Menurut Presiden, dalam pertemuan dengan perwakilan atau pimpinan Ormas Islam itu mereka memberikan masukan terkait Perpres Nomor: 87 Tahun 2017. "Semuanya memberikan masukan, sehingga Perpres tersebut betul-betul komprehensif," jelas Jokowi.
Dengan terbitnya Perpres Nomor 87 Tahun 2017 tentang Penguatan Pendidikan Karakter itu maka Peraturan Menteri Pendidikan dan Kebudayaan (Permendikbud) Nomor 23 Tahun 2017 tentang Hari Sekolah otomatis tidak berlaku lagi.
Dalam Perpres ini disebutkan, Penguatan Pendidikan Karakter yang selanjutnya disingkat PPK adalah gerakan pendidikan di bawah tanggung jawab satuan pendidikan untuk memperkuat karakter peserta didik melalui harmonisasi olah hati, olah rasa, olah pikir, dan olah raga dengan pelibatan dan kerja sama antara satuan pendidikan, keluarga, dan masyarakat sebagai bagian dari Gerakan Nasional Revolusi Mental (GNRM).
PPK, menurut Perpres ini, memiliki tujuan: a. membangun dan membekali Peserta Didik sebagai generasi emas Indonesia Tahun 2045 dengan jiwa Pancasila dan pendidikan karakter yang baik guna menghadapi dinamika perubahan di masa depan; b. mengembangkan platform pendidikan nasional yang meletakkan pendidikan karakter sebagai jiwa utama dalam penyelenggaraan pendidikan bagi Peserta Didik dengan dukungan pelibatan publik yang dilakukan melalui pendidikan jalur formal, nonformal, dan informal dengan memperhatikan keberagaman budaya Indonesia; dan c. merevitalisasi dan memperkuat potensi dan kompetensi pendidik, tenaga kependidikan, Peserta Didik, masyarakat, dan lingkungan keluarga dalam mengimplementasikan PPK.
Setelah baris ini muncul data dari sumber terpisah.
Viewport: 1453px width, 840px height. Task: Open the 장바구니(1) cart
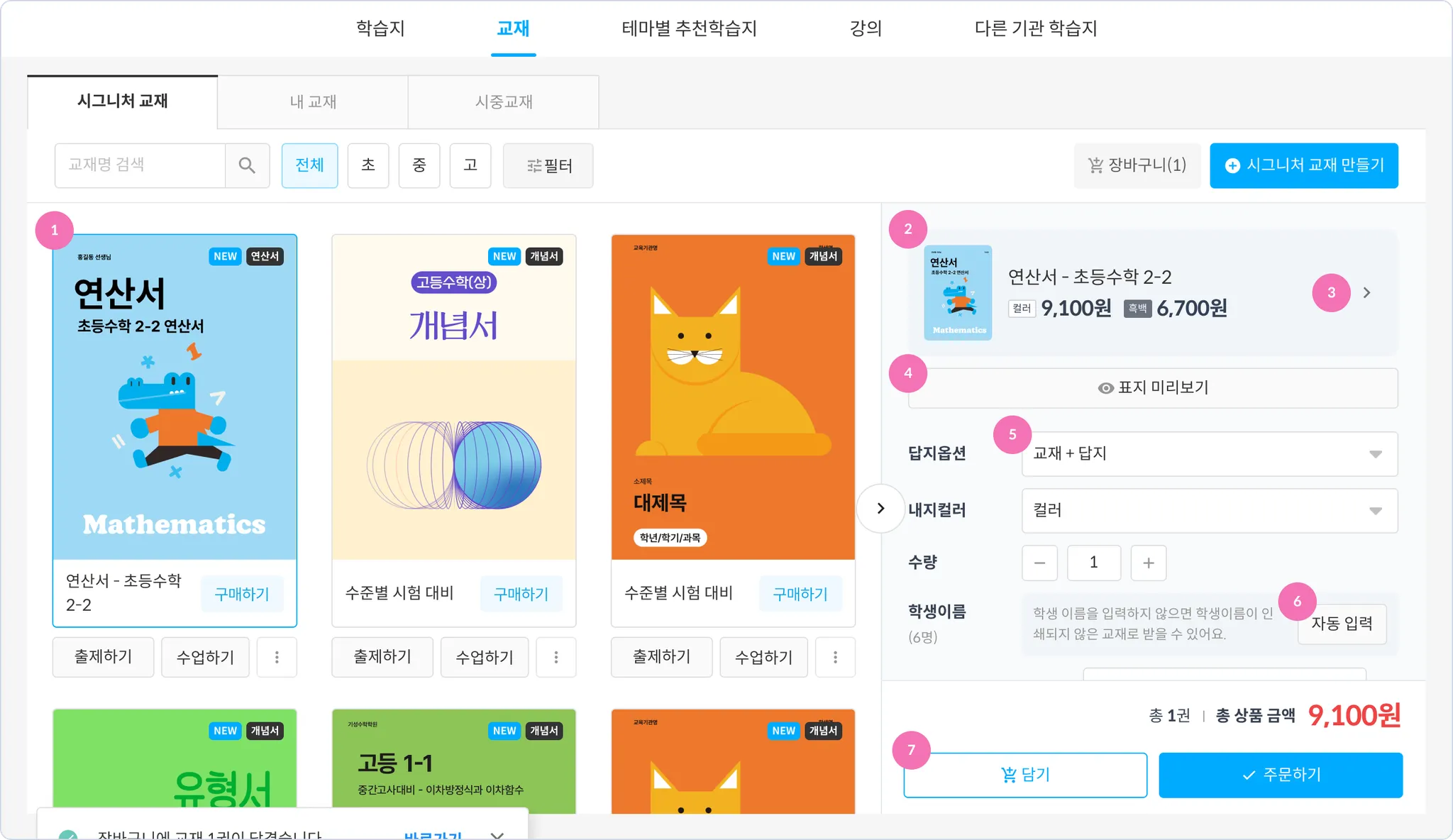[1137, 165]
"PPK dilaksanakan dengan menerapkan nilai-nilai Pancasila dalam pendidikan karakter terutama meliputi nilai-nilai religius, jujur, toleran, disiplin, bekerja keras, kreatif, mandiri, demokratis, rasa ingin tahu, semangat kebangsaan, cinta tanah air, menghargai prestasi, komunikatif, cinta damai, gemar membaca, peduli lingkungan, peduli sosial, dan bertanggung jawab," bunyi Pasal 3 Perpres ini.
Ruang lingkup Peraturan Presiden tentang Penguatan Pendidikan Karakter ini meliputi: a. penyelenggaraan PPK yang terdiri atas: 1. PPK pada Satuan Pendidikan jalur Pendidikan Formal; 2. PPK pada Nonformal; 3. PPK pada Informal, b. pelaksana dan c. pendanaan.
Penyelenggaraan
Ditegaskan dalam Perpres ini, Penyelenggaraan PPK pada Satuan Pendidikan jalur Pendidikan Formal sebagaimana dimaksud dilakukan secara terintegrasi dalam kegiatan: a. Intrakurikuier; b. Kokurikuler; dan c. Ekstrakurikuler, dan dilaksanakan di dalam dan/atau di luar lingkungan Satuan Pendidikan Formal.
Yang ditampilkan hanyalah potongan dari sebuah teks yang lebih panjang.